The fact that an AI is able to generate inappropriate material just means it's a versatile tool.

FaceDeer,
@FaceDeer@fedia.io avatar

This comment thread started with you implying that the AI was trained on illegal material, I'm really not sure how it's got to this point from that one.

FaceDeer,
@FaceDeer@fedia.io avatar

It's possible to legally photograph young people. Completely ordinary legal photographs of young people exist, from which an AI can learn the concept of what a young person looks like.

FaceDeer,
@FaceDeer@fedia.io avatar

Well, your philosophy runs counter to the fundamentals of Western justice systems, then.

FaceDeer, (edited )
@FaceDeer@fedia.io avatar

It's not the specific thing being made illegal, it's the underlying philosophy of "Better a dozen innocent men go to prison than one guilty man go free" I'm arguing against here. Most western justice systems operate under a principle of requiring guilt to be proven beyond a reasonable doubt, and if there is doubt then guilt cannot be considered proven and the person is not convicted.

The comment I'm responding to is proposing a situation where non-AI-generated images are illegal but AI-generated ones aren't, and that there's no way to tell the difference just by looking at the image itself. In that situation you couldn't convict someone merely based on the existence of the image because it could have been AI-generated.
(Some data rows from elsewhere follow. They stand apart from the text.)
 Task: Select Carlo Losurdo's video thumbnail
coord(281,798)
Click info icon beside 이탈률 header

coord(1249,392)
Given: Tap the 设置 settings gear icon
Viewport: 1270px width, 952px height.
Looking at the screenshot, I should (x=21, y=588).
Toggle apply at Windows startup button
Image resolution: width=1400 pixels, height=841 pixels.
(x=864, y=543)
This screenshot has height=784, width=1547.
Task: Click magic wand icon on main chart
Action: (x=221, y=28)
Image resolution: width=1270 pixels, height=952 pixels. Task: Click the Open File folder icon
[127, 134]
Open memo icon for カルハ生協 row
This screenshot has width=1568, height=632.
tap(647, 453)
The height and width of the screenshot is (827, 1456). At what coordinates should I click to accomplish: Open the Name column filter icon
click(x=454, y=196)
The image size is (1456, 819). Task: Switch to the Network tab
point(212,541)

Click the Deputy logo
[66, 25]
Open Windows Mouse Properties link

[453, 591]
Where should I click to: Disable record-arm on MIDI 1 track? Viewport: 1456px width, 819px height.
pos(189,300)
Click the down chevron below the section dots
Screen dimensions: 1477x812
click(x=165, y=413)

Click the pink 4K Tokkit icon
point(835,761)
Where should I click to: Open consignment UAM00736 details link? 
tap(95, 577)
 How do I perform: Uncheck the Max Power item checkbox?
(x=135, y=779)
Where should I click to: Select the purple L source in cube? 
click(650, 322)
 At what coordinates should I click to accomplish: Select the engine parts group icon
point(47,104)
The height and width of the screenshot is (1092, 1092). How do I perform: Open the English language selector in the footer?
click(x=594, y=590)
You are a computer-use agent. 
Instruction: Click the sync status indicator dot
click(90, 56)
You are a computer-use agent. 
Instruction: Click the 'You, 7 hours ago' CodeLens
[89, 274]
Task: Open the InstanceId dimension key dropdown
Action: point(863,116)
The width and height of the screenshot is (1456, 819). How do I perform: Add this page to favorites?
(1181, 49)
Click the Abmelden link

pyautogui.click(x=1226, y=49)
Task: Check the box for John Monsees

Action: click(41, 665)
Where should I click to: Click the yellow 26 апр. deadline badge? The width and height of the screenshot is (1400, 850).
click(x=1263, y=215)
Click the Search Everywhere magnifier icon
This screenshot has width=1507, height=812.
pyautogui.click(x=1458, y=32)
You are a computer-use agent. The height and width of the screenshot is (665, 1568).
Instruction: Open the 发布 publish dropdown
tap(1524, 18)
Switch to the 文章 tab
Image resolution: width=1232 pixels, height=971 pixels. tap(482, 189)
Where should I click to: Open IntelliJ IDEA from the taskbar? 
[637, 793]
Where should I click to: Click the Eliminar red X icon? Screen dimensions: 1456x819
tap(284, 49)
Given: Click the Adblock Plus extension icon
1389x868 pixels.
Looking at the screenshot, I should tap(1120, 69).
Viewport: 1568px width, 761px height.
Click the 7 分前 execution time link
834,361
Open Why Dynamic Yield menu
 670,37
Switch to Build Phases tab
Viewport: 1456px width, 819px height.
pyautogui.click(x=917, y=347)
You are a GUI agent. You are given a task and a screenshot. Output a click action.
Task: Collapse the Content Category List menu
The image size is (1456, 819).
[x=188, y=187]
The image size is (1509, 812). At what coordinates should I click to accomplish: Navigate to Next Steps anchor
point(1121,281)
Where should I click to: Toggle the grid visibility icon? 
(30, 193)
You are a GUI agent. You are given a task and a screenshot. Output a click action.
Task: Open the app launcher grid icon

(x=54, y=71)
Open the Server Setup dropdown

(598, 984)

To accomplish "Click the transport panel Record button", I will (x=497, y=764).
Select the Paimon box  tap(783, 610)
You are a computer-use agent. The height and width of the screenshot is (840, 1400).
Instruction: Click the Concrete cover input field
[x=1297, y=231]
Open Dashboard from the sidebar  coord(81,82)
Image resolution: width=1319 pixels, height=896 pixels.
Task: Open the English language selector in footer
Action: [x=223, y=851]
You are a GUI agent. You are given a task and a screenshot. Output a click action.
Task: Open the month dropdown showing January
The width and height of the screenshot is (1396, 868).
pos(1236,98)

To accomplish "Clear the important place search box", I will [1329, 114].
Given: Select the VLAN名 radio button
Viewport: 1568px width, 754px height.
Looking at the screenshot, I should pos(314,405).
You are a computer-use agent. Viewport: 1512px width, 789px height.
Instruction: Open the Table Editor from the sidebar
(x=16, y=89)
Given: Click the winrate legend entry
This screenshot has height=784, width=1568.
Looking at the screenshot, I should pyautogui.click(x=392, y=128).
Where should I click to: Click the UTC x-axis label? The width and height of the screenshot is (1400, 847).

That's fundamental to the "innocent until proven guilty beyond all reasonable doubt" philosophy I'm talking about, to do otherwise would mean that innocent people could very easily be convicted of crimes they didn't do.

FaceDeer,
@FaceDeer@fedia.io avatar

Well, I haven't gone to any of my image AIs and actually asked them to generate naked pictures of young people. So unless you want to go there this will necessarily involve some degree of theoretical elements.

However, according to the article it's possible to generate this stuff with Stable Diffusion models, and Stable Diffusion models have a negligible amount of CSAM in the training set. So short of actually doing the experiment that would seem to settle it.

I think a lot of people don't appreciate just how surprisingly sophisticated the "world model" that these image AIs have learned is. There was a paper a while back where some researchers were trying to analyze how image generators were working internally, and they discovered that if you were to for example ask one to make a picture of a bicycle it will first come up with a depth map of the image before it starts doing anything to the visual output. That shows that the AI has figured out what the three-dimensional form of a bicycle is based entirely on a pile of two-dimensional training images, with no other clues telling it that the third dimension even exists in the first place.

FaceDeer,
@FaceDeer@fedia.io avatar

It understands young and old. That means it knows a kid is not just a 60% reduction by volume of an adult.

We know it understands these sorts of things because of the very things this whole kerfuffle is about - it's able to generate images of things that weren't explicitly in its training set.

FaceDeer,
@FaceDeer@fedia.io avatar

3,226 suspected images out of 5.8 billion. About 0.00006%. And probably mislabeled to boot, or it would have been caught earlier. I doubt it had any significant impact on the model's capabilities.

FaceDeer,
@FaceDeer@fedia.io avatar

Image-generating AI is capable of generating images that are not like anything that was in its training set.